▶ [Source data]
******
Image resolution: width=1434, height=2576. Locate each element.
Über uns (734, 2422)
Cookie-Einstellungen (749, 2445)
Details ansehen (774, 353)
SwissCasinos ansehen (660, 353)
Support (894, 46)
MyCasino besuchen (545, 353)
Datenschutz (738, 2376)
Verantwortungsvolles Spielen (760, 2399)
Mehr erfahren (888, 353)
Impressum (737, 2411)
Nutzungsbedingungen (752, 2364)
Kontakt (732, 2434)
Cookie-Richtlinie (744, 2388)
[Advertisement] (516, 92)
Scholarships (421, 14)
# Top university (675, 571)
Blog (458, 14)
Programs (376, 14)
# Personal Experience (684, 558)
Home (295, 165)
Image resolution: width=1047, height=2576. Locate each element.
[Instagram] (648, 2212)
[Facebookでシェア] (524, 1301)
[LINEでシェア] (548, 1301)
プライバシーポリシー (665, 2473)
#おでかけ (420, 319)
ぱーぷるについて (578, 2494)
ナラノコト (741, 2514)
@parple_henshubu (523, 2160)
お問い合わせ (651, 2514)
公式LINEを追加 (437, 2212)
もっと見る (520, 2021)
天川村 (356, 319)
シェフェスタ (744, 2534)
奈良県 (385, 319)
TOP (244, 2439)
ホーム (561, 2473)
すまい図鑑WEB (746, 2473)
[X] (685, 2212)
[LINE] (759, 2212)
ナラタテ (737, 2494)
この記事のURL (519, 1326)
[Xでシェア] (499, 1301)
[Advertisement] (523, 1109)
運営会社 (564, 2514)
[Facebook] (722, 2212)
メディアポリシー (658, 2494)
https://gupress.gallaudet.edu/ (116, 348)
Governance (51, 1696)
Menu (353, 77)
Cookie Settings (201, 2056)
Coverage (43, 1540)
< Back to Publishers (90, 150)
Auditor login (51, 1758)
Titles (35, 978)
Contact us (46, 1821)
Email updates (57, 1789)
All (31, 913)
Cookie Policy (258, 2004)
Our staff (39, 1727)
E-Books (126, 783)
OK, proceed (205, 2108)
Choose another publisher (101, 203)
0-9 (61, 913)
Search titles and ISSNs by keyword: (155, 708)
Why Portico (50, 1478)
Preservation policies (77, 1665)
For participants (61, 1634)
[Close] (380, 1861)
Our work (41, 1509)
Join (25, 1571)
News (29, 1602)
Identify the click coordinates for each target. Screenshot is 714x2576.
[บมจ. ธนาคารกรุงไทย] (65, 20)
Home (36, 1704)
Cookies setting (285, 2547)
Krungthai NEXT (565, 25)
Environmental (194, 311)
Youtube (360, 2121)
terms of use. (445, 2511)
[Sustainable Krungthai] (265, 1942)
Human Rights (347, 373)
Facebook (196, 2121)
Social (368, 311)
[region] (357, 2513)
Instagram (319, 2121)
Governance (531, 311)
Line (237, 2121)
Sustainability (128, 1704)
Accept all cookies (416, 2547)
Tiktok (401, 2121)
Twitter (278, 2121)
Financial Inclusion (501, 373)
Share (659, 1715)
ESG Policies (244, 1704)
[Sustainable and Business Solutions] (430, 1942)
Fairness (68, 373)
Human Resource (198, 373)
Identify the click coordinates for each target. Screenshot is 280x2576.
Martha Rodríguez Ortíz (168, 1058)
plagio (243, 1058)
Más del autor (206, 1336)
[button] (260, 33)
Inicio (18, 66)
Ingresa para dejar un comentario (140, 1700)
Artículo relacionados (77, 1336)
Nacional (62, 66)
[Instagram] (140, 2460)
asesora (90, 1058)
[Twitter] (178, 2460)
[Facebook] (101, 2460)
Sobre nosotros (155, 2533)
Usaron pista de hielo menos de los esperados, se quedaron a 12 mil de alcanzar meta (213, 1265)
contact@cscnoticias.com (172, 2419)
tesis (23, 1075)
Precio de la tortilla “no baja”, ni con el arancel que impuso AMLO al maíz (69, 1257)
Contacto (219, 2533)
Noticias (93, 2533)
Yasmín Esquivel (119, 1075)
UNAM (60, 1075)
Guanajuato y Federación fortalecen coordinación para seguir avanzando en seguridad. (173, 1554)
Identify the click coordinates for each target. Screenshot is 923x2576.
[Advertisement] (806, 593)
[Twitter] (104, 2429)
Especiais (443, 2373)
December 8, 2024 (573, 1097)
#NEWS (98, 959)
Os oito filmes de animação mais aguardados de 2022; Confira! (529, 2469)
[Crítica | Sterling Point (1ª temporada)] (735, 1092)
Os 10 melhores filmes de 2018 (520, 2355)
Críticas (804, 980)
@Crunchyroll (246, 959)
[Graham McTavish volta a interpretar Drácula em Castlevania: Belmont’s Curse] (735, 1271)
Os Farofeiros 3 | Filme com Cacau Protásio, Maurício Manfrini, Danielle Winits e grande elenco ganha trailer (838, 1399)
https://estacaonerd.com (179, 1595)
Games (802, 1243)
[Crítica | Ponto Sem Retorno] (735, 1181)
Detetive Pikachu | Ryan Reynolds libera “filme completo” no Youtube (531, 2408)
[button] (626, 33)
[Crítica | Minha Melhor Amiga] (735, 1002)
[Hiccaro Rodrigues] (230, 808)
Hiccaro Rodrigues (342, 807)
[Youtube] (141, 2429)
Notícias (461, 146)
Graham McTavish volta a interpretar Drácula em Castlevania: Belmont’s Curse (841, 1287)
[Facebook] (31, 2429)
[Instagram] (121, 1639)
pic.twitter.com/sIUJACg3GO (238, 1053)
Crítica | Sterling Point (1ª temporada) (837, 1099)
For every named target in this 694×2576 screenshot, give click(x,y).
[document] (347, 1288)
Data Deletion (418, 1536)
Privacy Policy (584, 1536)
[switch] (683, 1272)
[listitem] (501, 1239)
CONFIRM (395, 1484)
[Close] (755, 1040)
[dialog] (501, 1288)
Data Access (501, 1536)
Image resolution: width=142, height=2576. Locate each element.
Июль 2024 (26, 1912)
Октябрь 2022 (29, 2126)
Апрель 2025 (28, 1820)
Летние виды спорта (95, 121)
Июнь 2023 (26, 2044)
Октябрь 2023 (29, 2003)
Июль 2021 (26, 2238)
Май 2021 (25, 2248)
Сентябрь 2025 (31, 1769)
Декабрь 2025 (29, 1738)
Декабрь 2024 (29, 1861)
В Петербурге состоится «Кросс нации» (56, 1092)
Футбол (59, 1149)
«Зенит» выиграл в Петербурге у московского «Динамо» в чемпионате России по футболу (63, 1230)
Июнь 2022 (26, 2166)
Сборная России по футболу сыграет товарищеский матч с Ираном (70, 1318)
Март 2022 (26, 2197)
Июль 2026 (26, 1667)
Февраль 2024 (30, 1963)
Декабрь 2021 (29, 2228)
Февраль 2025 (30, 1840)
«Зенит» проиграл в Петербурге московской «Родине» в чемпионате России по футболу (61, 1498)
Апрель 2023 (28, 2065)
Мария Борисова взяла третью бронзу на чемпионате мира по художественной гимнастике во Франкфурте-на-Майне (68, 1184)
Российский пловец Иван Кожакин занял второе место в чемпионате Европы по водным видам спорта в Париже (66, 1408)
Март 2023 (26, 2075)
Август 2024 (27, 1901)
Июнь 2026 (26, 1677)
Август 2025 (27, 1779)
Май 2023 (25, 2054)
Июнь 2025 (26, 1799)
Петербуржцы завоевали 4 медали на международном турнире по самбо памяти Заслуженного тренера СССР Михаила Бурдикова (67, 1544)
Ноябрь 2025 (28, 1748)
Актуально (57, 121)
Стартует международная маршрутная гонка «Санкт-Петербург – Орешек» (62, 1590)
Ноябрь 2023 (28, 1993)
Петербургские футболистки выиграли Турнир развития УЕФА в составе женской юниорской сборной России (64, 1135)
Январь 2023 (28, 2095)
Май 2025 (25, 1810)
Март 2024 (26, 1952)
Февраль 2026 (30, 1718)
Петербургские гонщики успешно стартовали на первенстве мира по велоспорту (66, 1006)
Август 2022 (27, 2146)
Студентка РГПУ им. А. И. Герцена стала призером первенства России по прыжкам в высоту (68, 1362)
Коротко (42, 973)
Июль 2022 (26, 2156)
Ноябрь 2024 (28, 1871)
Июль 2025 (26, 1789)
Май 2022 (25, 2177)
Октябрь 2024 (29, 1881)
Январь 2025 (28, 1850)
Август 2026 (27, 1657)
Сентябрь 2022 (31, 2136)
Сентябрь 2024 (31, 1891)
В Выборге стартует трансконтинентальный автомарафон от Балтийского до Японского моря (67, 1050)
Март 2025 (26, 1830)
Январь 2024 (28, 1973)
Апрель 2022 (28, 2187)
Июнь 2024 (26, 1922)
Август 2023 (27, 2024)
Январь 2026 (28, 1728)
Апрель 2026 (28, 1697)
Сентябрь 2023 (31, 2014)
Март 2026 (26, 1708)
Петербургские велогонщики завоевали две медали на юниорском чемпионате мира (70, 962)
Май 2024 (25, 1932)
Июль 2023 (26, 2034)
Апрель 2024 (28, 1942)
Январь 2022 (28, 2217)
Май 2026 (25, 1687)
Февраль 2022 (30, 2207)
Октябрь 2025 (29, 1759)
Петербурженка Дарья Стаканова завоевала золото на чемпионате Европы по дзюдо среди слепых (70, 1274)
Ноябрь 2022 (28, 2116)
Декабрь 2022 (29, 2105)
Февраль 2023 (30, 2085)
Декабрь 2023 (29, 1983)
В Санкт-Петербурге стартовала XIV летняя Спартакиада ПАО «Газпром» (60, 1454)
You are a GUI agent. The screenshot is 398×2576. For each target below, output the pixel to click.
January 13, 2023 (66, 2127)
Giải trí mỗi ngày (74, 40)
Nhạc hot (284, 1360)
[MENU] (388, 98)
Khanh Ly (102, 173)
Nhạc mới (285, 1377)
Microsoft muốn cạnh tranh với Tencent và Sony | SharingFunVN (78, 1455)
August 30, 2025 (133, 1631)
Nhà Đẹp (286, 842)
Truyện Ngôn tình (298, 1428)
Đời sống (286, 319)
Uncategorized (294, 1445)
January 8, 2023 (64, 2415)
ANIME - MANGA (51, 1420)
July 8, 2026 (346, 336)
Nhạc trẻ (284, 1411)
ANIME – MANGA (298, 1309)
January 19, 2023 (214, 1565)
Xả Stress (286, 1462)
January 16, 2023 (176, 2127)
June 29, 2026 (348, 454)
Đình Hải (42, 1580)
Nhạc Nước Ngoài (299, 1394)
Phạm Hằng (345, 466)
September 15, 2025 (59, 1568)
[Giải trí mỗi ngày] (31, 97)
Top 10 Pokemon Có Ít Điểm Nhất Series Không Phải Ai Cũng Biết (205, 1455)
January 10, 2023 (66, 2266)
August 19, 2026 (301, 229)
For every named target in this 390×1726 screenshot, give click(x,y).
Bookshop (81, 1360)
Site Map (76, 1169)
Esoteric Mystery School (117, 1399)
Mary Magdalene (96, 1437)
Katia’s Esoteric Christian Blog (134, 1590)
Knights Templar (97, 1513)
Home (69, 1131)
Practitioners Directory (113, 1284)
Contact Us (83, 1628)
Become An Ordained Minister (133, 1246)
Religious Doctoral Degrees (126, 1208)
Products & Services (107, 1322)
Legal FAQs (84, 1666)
******
▶ [WORK ITEM] The lines from the start of the entries above through the line containing "E-Books (126, 783)" are the ones to return, please; copy them exactly and include both ends.

▶ [RESPONSE AREA]
Image resolution: width=1434, height=2576. Locate each element.
Über uns (734, 2422)
Cookie-Einstellungen (749, 2445)
Details ansehen (774, 353)
SwissCasinos ansehen (660, 353)
Support (894, 46)
MyCasino besuchen (545, 353)
Datenschutz (738, 2376)
Verantwortungsvolles Spielen (760, 2399)
Mehr erfahren (888, 353)
Impressum (737, 2411)
Nutzungsbedingungen (752, 2364)
Kontakt (732, 2434)
Cookie-Richtlinie (744, 2388)
[Advertisement] (516, 92)
Scholarships (421, 14)
# Top university (675, 571)
Blog (458, 14)
Programs (376, 14)
# Personal Experience (684, 558)
Home (295, 165)
Image resolution: width=1047, height=2576. Locate each element.
[Instagram] (648, 2212)
[Facebookでシェア] (524, 1301)
[LINEでシェア] (548, 1301)
プライバシーポリシー (665, 2473)
#おでかけ (420, 319)
ぱーぷるについて (578, 2494)
ナラノコト (741, 2514)
@parple_henshubu (523, 2160)
お問い合わせ (651, 2514)
公式LINEを追加 (437, 2212)
もっと見る (520, 2021)
天川村 (356, 319)
シェフェスタ (744, 2534)
奈良県 (385, 319)
TOP (244, 2439)
ホーム (561, 2473)
すまい図鑑WEB (746, 2473)
[X] (685, 2212)
[LINE] (759, 2212)
ナラタテ (737, 2494)
この記事のURL (519, 1326)
[Xでシェア] (499, 1301)
[Advertisement] (523, 1109)
運営会社 (564, 2514)
[Facebook] (722, 2212)
メディアポリシー (658, 2494)
https://gupress.gallaudet.edu/ (116, 348)
Governance (51, 1696)
Menu (353, 77)
Cookie Settings (201, 2056)
Coverage (43, 1540)
< Back to Publishers (90, 150)
Auditor login (51, 1758)
Titles (35, 978)
Contact us (46, 1821)
Email updates (57, 1789)
All (31, 913)
Cookie Policy (258, 2004)
Our staff (39, 1727)
E-Books (126, 783)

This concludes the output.